### [Text under study]
^^^^
Treatment options for patients with lower-risk MDS, defined as an International Prognostic Scoring System score of 1 or less, or a Revised IPSS score of 3.5 or less, will depend on the patients’ transfusion needs and quality of life.
Patients with no transfusion requirements and a generally good quality of life may be followed by observation alone, with blood counts every 1 to 6 months depending on clinical presentation.
“We have some folks coming in who really don’t have very bad blood counts and have a good quality of life,” Dr. Sekeres said. “Those folks we would consider to have a very good risk type of MDS, which one of my patients referred to once as ‘mild displeasure syndrome.’ It was a displeasure to him to have to fight the traffic to come into Cleveland to see me every month, or 2 months, or 6 months, but beyond that we didn’t have to treat his MDS.”
^^^^
### [Aim of the task]
Print the passage on treatment options for lower-risk MDS in full, word for word.
^^^^
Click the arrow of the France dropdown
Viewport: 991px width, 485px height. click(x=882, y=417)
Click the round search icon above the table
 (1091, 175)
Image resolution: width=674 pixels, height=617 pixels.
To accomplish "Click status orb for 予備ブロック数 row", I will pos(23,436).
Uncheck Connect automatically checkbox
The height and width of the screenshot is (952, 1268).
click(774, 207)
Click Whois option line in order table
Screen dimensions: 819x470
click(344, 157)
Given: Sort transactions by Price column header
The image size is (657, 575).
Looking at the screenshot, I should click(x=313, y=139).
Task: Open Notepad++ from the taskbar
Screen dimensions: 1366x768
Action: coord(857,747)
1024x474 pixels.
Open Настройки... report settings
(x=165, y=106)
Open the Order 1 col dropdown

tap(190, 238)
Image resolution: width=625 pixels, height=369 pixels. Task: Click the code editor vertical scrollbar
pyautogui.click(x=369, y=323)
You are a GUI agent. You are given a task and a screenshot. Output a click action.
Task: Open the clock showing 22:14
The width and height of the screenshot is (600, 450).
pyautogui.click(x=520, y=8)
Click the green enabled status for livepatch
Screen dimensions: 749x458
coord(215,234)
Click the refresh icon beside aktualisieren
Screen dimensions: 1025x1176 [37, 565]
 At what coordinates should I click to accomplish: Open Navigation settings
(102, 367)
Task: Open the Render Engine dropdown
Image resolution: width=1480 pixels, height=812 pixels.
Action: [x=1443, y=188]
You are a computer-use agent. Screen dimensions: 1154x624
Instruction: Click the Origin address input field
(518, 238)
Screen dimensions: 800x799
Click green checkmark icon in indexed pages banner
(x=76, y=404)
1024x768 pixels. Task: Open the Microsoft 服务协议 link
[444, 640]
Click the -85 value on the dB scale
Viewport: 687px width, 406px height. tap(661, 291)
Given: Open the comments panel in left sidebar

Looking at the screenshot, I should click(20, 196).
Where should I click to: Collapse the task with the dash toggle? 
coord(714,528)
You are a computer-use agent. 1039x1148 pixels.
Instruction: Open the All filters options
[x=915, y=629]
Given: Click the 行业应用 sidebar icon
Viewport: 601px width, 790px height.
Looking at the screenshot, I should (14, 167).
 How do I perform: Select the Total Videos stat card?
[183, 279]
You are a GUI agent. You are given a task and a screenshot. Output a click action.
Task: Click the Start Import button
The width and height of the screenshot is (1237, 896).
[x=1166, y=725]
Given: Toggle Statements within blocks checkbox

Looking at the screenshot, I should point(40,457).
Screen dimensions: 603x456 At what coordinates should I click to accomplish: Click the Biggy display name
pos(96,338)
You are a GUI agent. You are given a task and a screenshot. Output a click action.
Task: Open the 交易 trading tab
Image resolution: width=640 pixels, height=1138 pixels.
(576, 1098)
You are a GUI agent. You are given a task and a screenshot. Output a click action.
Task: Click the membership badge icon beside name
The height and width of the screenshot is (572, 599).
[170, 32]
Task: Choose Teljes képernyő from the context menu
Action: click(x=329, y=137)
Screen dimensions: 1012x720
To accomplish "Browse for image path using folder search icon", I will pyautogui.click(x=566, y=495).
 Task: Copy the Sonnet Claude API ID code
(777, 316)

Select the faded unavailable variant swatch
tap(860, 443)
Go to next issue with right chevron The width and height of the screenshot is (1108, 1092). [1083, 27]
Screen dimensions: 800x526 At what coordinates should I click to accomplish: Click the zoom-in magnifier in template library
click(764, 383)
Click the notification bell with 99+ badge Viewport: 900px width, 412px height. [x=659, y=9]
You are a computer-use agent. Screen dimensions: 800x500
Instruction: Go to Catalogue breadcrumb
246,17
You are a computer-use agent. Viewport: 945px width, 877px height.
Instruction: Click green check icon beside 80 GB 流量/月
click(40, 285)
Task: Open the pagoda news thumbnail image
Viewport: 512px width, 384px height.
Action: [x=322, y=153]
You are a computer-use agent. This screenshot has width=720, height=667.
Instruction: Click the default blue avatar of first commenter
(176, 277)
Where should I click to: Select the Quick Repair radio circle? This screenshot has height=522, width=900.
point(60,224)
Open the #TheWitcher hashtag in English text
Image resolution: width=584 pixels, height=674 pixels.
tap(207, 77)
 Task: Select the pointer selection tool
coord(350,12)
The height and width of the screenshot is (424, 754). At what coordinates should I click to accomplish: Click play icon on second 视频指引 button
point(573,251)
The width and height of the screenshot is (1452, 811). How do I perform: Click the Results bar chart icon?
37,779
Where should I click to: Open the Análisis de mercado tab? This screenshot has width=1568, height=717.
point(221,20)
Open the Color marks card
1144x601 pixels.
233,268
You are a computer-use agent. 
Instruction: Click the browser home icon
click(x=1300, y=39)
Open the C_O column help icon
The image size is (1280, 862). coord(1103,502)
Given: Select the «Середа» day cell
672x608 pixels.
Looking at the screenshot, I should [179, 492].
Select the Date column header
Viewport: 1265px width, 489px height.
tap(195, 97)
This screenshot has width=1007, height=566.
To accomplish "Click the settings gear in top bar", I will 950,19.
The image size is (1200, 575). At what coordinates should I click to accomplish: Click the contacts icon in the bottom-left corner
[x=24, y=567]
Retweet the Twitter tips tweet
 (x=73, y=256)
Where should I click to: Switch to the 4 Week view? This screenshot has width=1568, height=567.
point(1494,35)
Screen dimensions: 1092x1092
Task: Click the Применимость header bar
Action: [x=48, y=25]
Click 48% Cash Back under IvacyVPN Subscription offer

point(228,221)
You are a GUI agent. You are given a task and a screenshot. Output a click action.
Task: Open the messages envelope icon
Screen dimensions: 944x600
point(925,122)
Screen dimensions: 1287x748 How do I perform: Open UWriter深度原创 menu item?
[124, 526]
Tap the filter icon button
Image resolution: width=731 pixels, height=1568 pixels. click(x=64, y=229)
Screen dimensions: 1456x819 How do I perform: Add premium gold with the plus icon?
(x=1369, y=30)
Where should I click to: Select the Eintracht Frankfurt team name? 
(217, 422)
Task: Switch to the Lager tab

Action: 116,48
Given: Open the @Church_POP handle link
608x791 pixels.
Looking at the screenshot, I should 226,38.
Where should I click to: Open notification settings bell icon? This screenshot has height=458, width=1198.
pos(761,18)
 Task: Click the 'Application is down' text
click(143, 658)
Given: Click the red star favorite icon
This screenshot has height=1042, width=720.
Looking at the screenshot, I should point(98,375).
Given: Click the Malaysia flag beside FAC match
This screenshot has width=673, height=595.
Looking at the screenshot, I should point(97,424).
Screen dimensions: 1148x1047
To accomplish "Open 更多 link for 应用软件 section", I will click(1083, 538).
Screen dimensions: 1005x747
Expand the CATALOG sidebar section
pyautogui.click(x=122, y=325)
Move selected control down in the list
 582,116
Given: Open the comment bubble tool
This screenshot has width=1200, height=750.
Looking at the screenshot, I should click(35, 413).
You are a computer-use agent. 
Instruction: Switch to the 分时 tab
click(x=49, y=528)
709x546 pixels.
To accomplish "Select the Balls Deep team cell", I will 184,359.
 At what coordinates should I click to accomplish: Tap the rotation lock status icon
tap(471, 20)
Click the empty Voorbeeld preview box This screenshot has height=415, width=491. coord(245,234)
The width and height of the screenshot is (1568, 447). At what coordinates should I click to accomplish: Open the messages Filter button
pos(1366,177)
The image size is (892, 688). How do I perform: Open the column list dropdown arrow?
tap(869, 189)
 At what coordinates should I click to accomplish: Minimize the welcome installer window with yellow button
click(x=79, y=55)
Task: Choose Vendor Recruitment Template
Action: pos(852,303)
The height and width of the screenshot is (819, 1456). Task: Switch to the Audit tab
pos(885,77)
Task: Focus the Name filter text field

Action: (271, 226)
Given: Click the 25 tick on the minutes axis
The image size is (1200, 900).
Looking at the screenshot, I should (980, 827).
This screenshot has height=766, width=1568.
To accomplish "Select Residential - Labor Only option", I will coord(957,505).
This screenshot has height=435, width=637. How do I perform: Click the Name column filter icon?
^^^^
### [Solved problem]
Treatment options for patients with lower-risk MDS, defined as an International Prognostic Scoring System score of 1 or less, or a Revised IPSS score of 3.5 or less, will depend on the patients’ transfusion needs and quality of life.
Patients with no transfusion requirements and a generally good quality of life may be followed by observation alone, with blood counts every 1 to 6 months depending on clinical presentation.
“We have some folks coming in who really don’t have very bad blood counts and have a good quality of life,” Dr. Sekeres said. “Those folks we would consider to have a very good risk type of MDS, which one of my patients referred to once as ‘mild displeasure syndrome.’ It was a displeasure to him to have to fight the traffic to come into Cleveland to see me every month, or 2 months, or 6 months, but beyond that we didn’t have to treat his MDS.”